TEMA Vakfı’nın çalışmalarına göre 24 il yaklaşık 20 bin maden ruhsatına bölünmüş durumda.

Buna göre; ruhsatların büyük bölümünü ihale edilmeyi bekleyen ruhsatlar (14 bin 967) oluştururken, ihale ruhsatlarını 2 bin 158 ruhsat ile işletme ruhsatları; bin 871 ruhsat ile arama safhasındaki ruhsatlar oluşturuyor.

Vakfın açıklamasına göre; işletme safhasındaki ruhsatların en yoğun olduğu yerleri, Muğla, Sivas ve Kaz Dağları Yöresi’nin Çanakkale-Balıkesir illeri oluşturuyor. Her an hayata geçirilebilecek bu ruhsatlar, özellikle bu illerde madencilik faaliyetleri özelinde ciddi bir tehdit olduğunu ortaya koyuyor.
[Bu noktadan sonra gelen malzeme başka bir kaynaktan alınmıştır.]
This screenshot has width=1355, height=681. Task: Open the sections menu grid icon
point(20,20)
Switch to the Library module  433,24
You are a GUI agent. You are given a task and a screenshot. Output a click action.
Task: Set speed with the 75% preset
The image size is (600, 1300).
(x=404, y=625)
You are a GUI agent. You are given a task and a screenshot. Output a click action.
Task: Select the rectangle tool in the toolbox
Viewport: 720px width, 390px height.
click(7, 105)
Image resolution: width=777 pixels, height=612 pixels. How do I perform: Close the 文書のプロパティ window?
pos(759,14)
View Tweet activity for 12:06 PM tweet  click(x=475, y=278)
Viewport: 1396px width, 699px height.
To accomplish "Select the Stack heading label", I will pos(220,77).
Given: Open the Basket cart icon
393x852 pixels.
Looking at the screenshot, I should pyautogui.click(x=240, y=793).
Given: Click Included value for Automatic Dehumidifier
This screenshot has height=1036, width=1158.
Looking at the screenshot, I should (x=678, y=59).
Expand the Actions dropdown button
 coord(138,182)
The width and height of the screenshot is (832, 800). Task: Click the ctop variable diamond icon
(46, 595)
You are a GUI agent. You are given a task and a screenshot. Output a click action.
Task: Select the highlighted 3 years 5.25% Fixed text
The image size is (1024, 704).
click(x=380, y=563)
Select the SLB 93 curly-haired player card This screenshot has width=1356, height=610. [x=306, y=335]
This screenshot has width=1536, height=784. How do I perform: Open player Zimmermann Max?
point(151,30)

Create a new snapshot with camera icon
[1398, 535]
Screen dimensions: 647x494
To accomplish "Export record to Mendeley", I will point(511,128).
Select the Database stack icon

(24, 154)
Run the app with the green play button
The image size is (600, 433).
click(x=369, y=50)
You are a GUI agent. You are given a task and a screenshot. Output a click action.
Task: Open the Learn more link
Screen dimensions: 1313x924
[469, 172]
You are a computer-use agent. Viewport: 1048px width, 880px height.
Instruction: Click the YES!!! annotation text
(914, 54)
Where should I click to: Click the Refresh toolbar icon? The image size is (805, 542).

Arama ruhsatları ise Siirt- Şırnak-Batman, Eskişehir ve yine Çanakkale-Balıkesir illerinde yoğunlaşıyor. Yine TEMA Vakfı’nın çalışmasına göre ruhsatların en yoğun olduğu il, yüzde 92’si madenlere ruhsatlı olan Kütahya. Kütahya’yı, Çanakkale-Balıkesir (yüzde 79) ve Uşak (yüzde 80) illeri izliyor.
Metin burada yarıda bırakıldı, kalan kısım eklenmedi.